Hari terakhir masa orientasi kampus

           Pada hari sabtu, bertepatan dengan hari ulang tahun kampus hijau ke tiga puluh satu. Semua mahasiswa diharapkan berkumpul untuk menyambut hari jadi. Semuanya tampak dibuat sibuk oleh berbagai macam tugas-tugas yang membuat mereka berkeliling ke sana-ke mari melaksanakan tugasnya masing-masing.
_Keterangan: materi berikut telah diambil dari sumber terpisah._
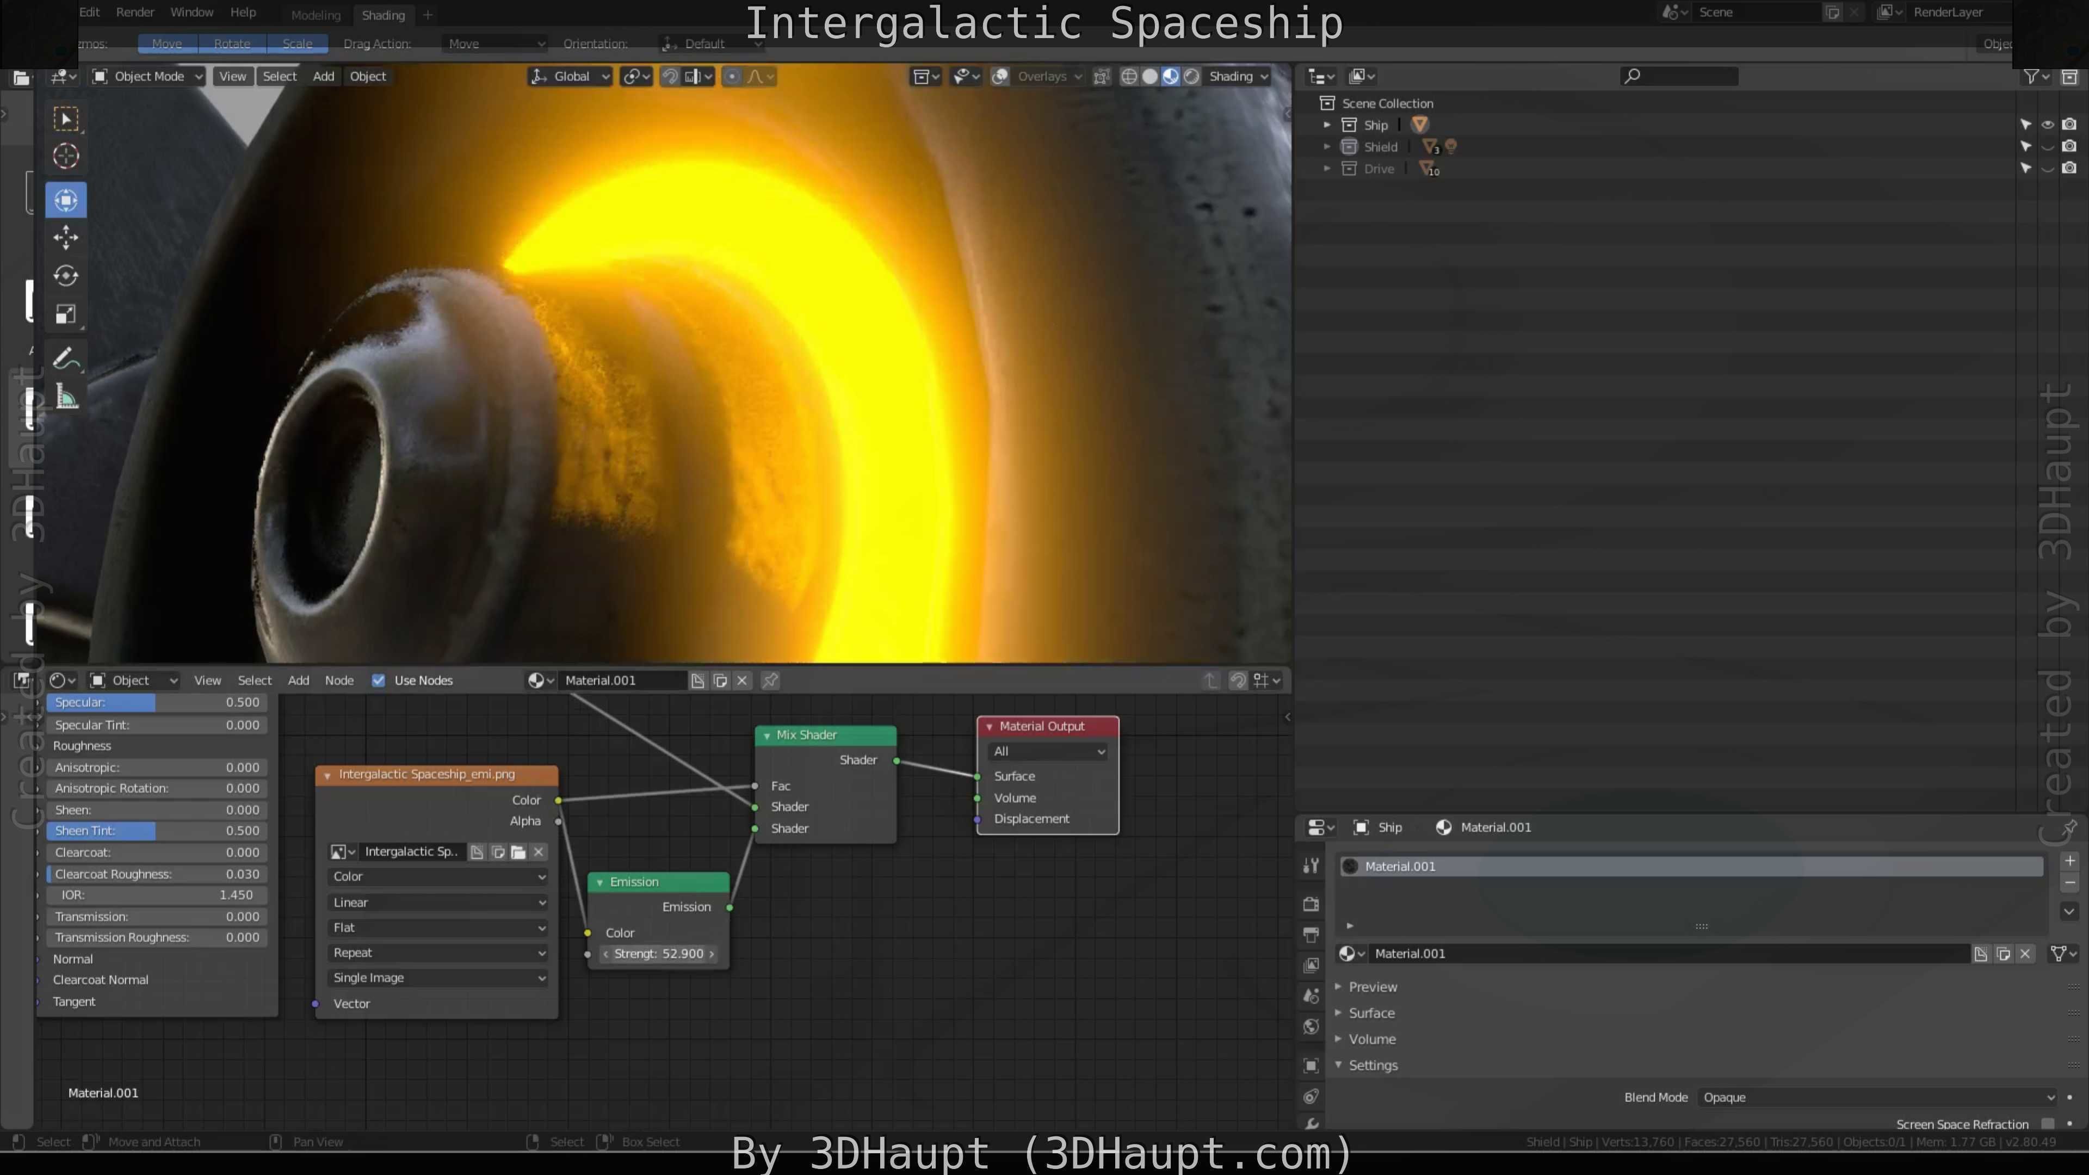
Task: Switch to the Modeling workspace tab
Action: [x=315, y=15]
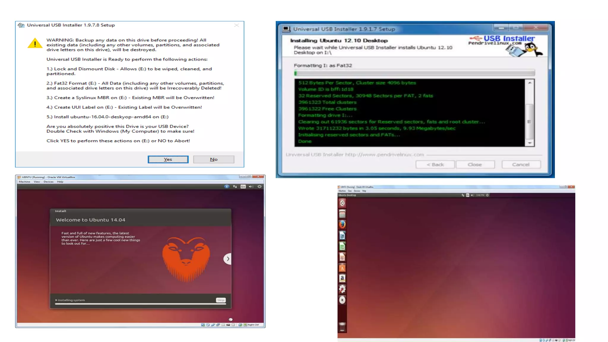608x342 pixels.
Task: Open the Trash at the launcher bottom
Action: pos(342,327)
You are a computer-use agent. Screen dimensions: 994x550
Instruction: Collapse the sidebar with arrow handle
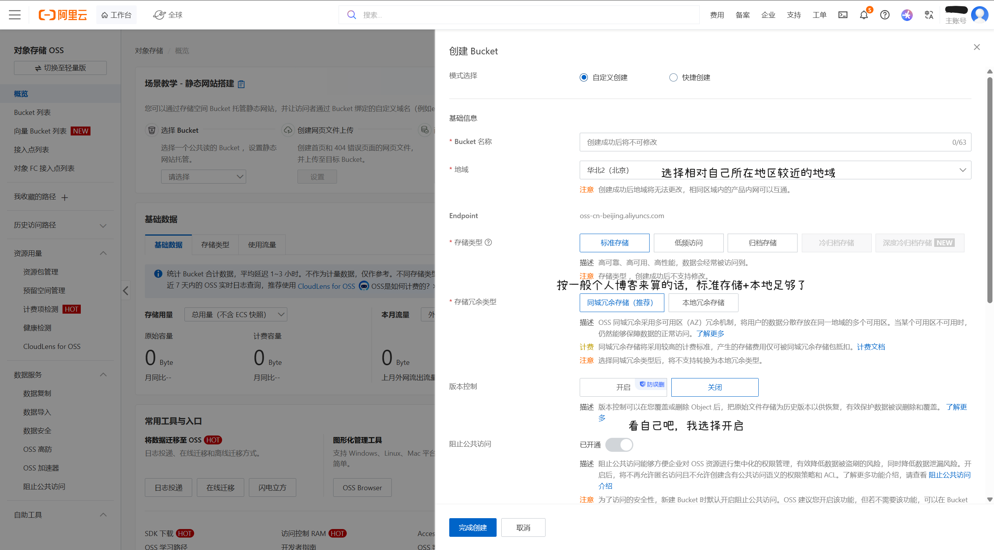[x=125, y=290]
Andini yang mendapatkan rasa kelelahan dari hari ke hari, karena disibukkan dengan berbagai macam kegiatan mencari benda ini dan itu, seperti mencari beberapa benda yang berbeda dan dijadikan satu. Dan semua hal itu menjadikannya orang terbodoh sepanjang masa, bahkan mungkin tak pernah dapat ia lupakan.

           Sore hari itu.

           Teman-teman baru Andini mengatakan bahwa nanti sore, satu jam lagi akan ada kegiatan ospek paling menyeramkan dan menciutkan mental bagi siapapun yang tidak kuat menjalaninya. Dan Andini pun sebenarnya juga telah mendapat pesan dari kakaknya bahwa akan terjadi satu hari paling menyeramkan sepanjang masa, dan kakaknya memperingatkan gadis itu agar dapat kuat menjalani juga mengacuhkan kata-kata dari setiap kelompok mahasiswa senior yang mungkin nanti akan menyerangnya. Dan gadis itu sama sekali tak pernah menduga bahwa, hari itu adalah hari yang tak akan pernah ia lupakan seumur hidup, karena tepat pada hari itulah yang benar-benar mengubah hidup Andini untuk selama-lamanya. Dan terpuruk sepi dalam rasa ketakutan yang mana seharusnya karakter dan jiwa penakutnya itu telah lama tersembunyi di dalam dirinya dan tak pernah sekalipun tampak. Entah kenapa, ia membenci suara-suara itu.